À Minneapolis, des manifestants anti-ICE repoussent un petit groupe d’extrême droite lors d’un rassemblement tendu
À Minneapolis, des manifestants anti-ICE repoussent un petit groupe d’extrême droite lors d’un rassemblement tendu

Des centaines de manifestants opposés aux opérations de l’Immigration and Customs Enforcement (ICE) ont repoussé samedi un petit groupe de militants d’extrême droite à Minneapolis, dans un contexte de fortes tensions locales après la mort récente de Renee Good, abattue par un agent fédéral de l’immigration.

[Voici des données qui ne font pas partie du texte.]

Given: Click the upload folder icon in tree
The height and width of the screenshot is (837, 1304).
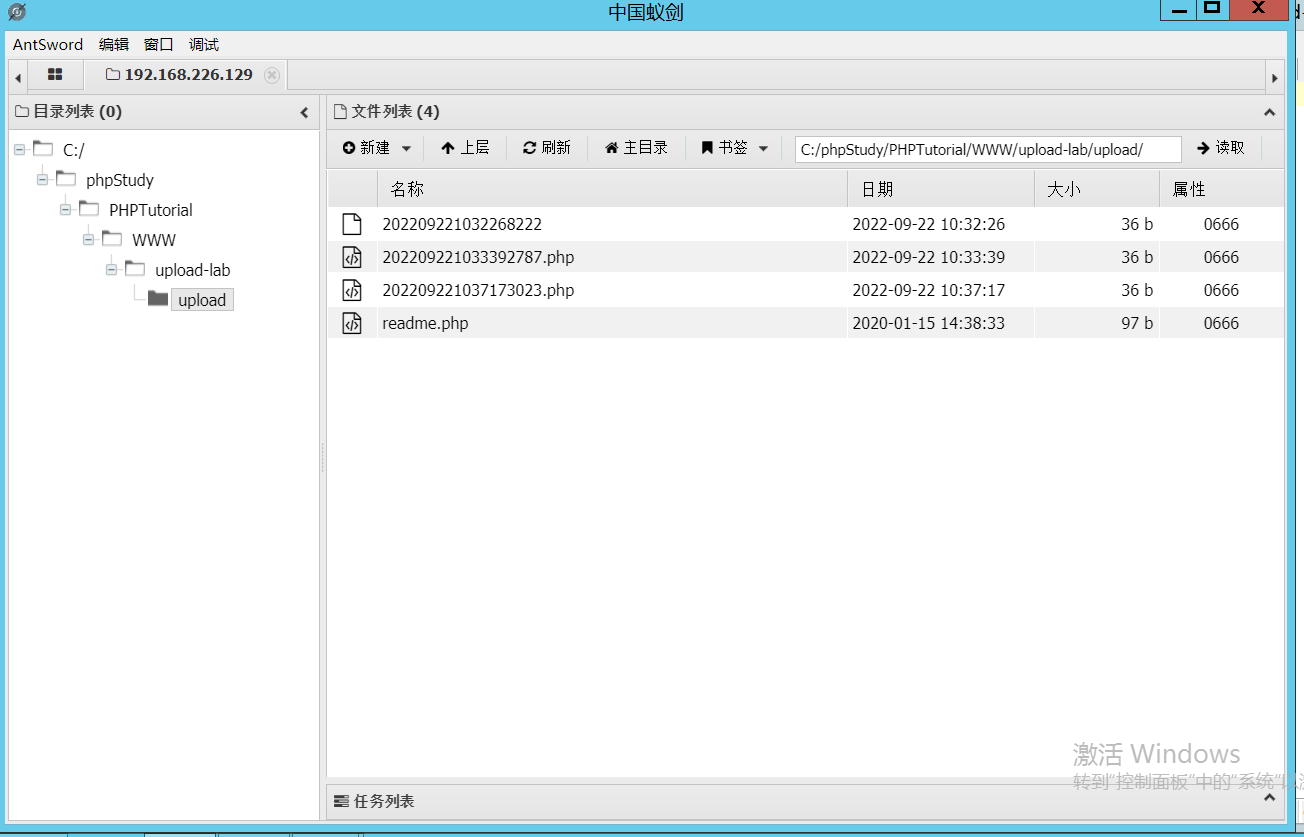Looking at the screenshot, I should pos(158,299).
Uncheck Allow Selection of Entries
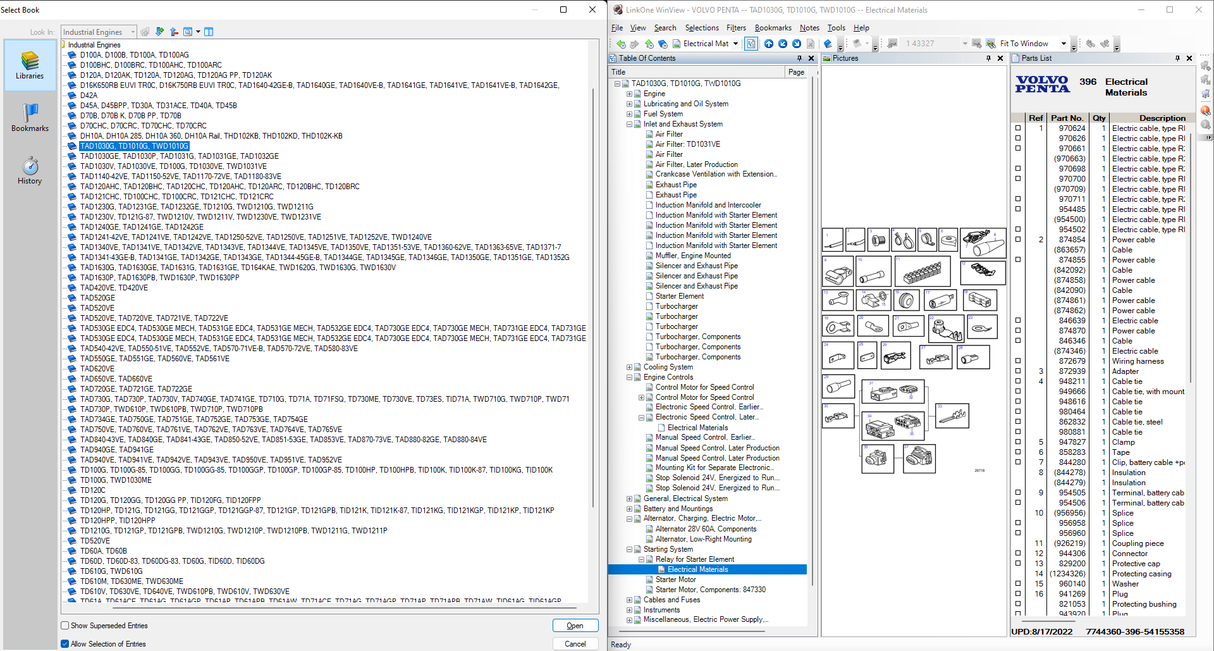The image size is (1214, 651). click(x=66, y=644)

Les manifestants anti-ICE se sont rassemblés près de l’hôtel de ville pour dénoncer le déploiement massif d’agents de l’ICE et de la police des frontières dans la métropole du Minnesota. Face à eux, une dizaine de militants d’extrême droite avaient annoncé leur intention de défiler dans un quartier à forte population immigrée, mais ont rapidement été encerclés puis contraints de se replier sous la pression du nombre.

Selon des témoins, quelques échauffourées ont éclaté, notamment des jets de ballons d’eau, mais aucune violence grave n’a été constatée sur place. La police de Minneapolis est restée en retrait et a indiqué qu’aucune plainte officielle ni blessure n’avaient été signalées à l’issue des rassemblements.

L’un des organisateurs du rassemblement d’extrême droite, l’influenceur américain Jake Lang, a affirmé sur les réseaux sociaux avoir été visé par une tentative d’agression au couteau, son gilet pare-balles ayant selon lui empêché toute blessure. Les autorités locales ont indiqué ne pas être en mesure de confirmer ces déclarations.

La mobilisation anti-ICE a été organisée par une coalition locale opposée à la politique migratoire de l’administration du président Donald Trump. Plusieurs participants ont expliqué vouloir soutenir les communautés immigrées, notamment la communauté somalienne, régulièrement citée par la Maison Blanche pour justifier l’envoi de milliers d’agents fédéraux dans l’État.

Depuis plusieurs semaines, près de 3 000 agents de l’ICE et de la police des frontières ont été déployés dans la région de Minneapolis–Saint Paul. Ce déploiement a provoqué de vives critiques des responsables démocrates locaux et une série de manifestations, alors que le ministère américain de la Justice a ouvert des enquêtes visant le gouverneur du Minnesota et le maire de Minneapolis.